*WORK TO BE COMPLETED*
Could you render the part of the records below that opens with the line containing "The image size" and runs through the end of the records as a numbered list, skipping blank lines and leaving the pictures out?

Entries drawn from a collection
--- START ---
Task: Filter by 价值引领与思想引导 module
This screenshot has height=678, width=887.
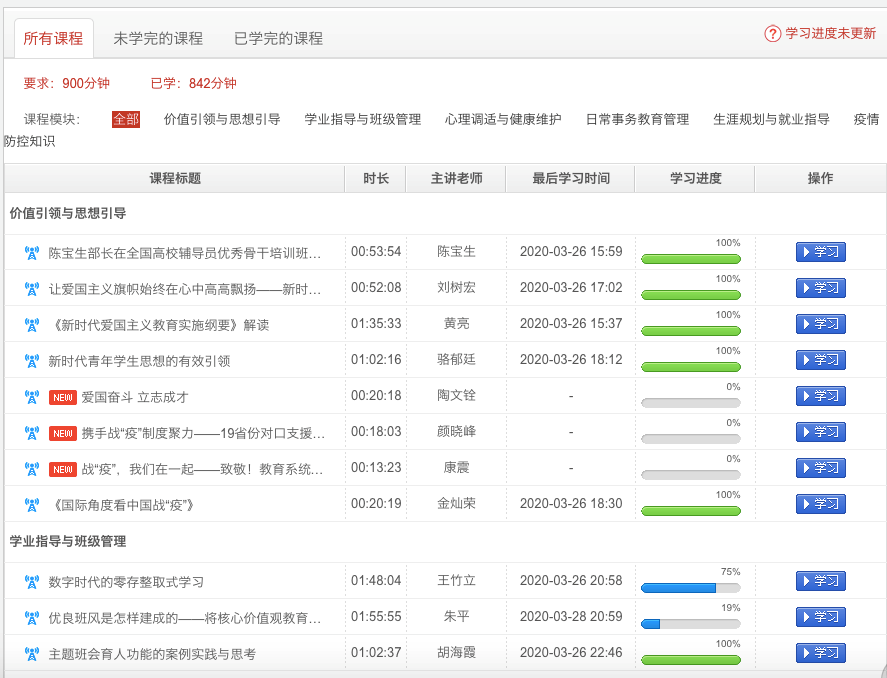Action: pyautogui.click(x=222, y=119)
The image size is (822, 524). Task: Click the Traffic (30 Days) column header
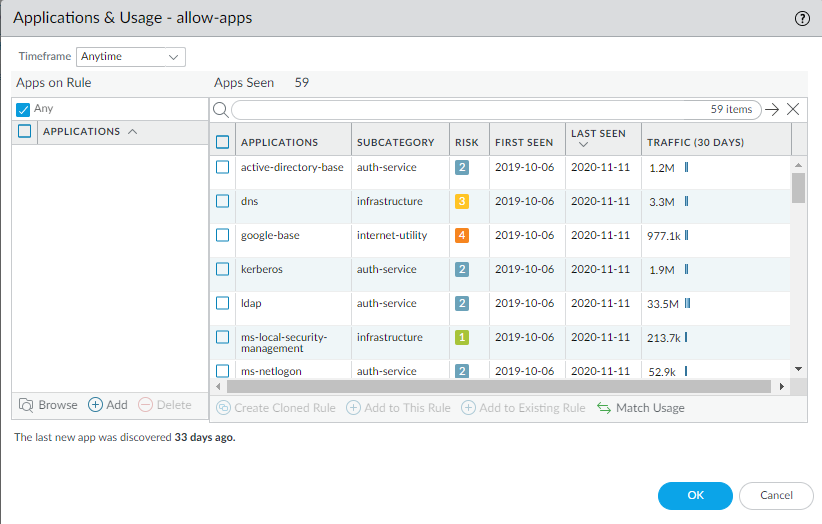pyautogui.click(x=696, y=142)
--- END ---
*SOLUTION TO THIS TASK*
1. The image size is (822, 524). Task: Click the Traffic (30 Days) column header
2. pyautogui.click(x=696, y=142)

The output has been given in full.